-- What you have to do --
In the forum post below about turning a Leaf into an AWD car, copy out word for word the part from "It's been great, BUT, we" to "the same thing).".

-- Article --
----
It's been great, BUT, we recently moved out of town and now live about 100m in elevation above the highway and have a relatively long steep hill to climb. Now that the snow has arrived, we are sort of regretting not buying an AWD Model 3, or keeping the previous car and waiting until there was a small SUV that could replace it.

So, I've lately been joking to my wife that I'll put a lift kit in the Leaf and turn it into an AWD for her... then I thought maybe we actually COULD do that?!

So, I found your forum and here I am.

I had a quick search on MNL to see if anyone had converted their Leaf to an AWD, but that turned up basically nothing (just someone else from 2012 idling speculating on doing the same thing).

I was thinking of getting a scrapped Leaf motor and mounting it to drive the rear wheels in some fashion. I am reasonably mechanically inclined when presented with something to repair (eg. bicycles, installed an EV kit on my cargo bike), but my training is as an environmental engineer, not mechanical eng or technologist, nor machinist etc.
----
-- Data extract --
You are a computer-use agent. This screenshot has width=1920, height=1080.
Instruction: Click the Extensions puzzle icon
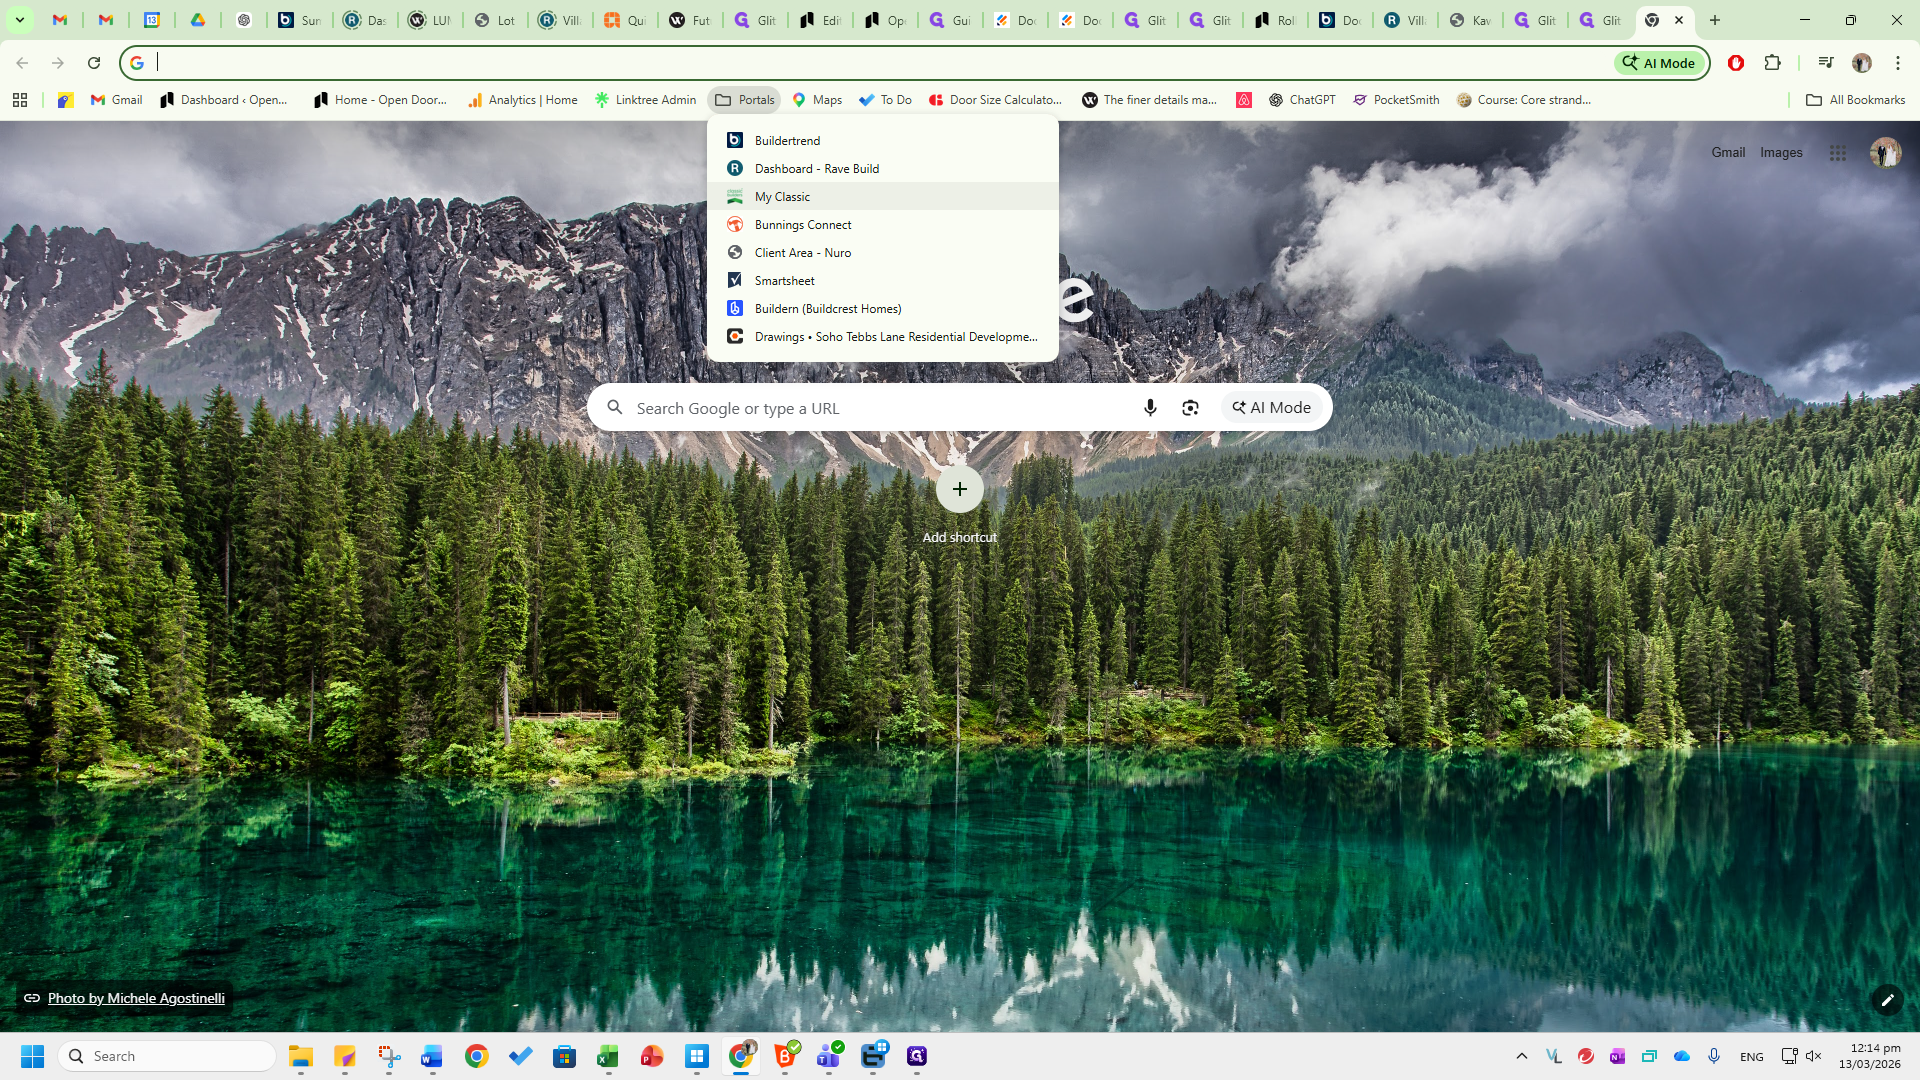1773,63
----
-- Solution to this problem --
It's been great, BUT, we recently moved out of town and now live about 100m in elevation above the highway and have a relatively long steep hill to climb. Now that the snow has arrived, we are sort of regretting not buying an AWD Model 3, or keeping the previous car and waiting until there was a small SUV that could replace it.

So, I've lately been joking to my wife that I'll put a lift kit in the Leaf and turn it into an AWD for her... then I thought maybe we actually COULD do that?!

So, I found your forum and here I am.

I had a quick search on MNL to see if anyone had converted their Leaf to an AWD, but that turned up basically nothing (just someone else from 2012 idling speculating on doing the same thing).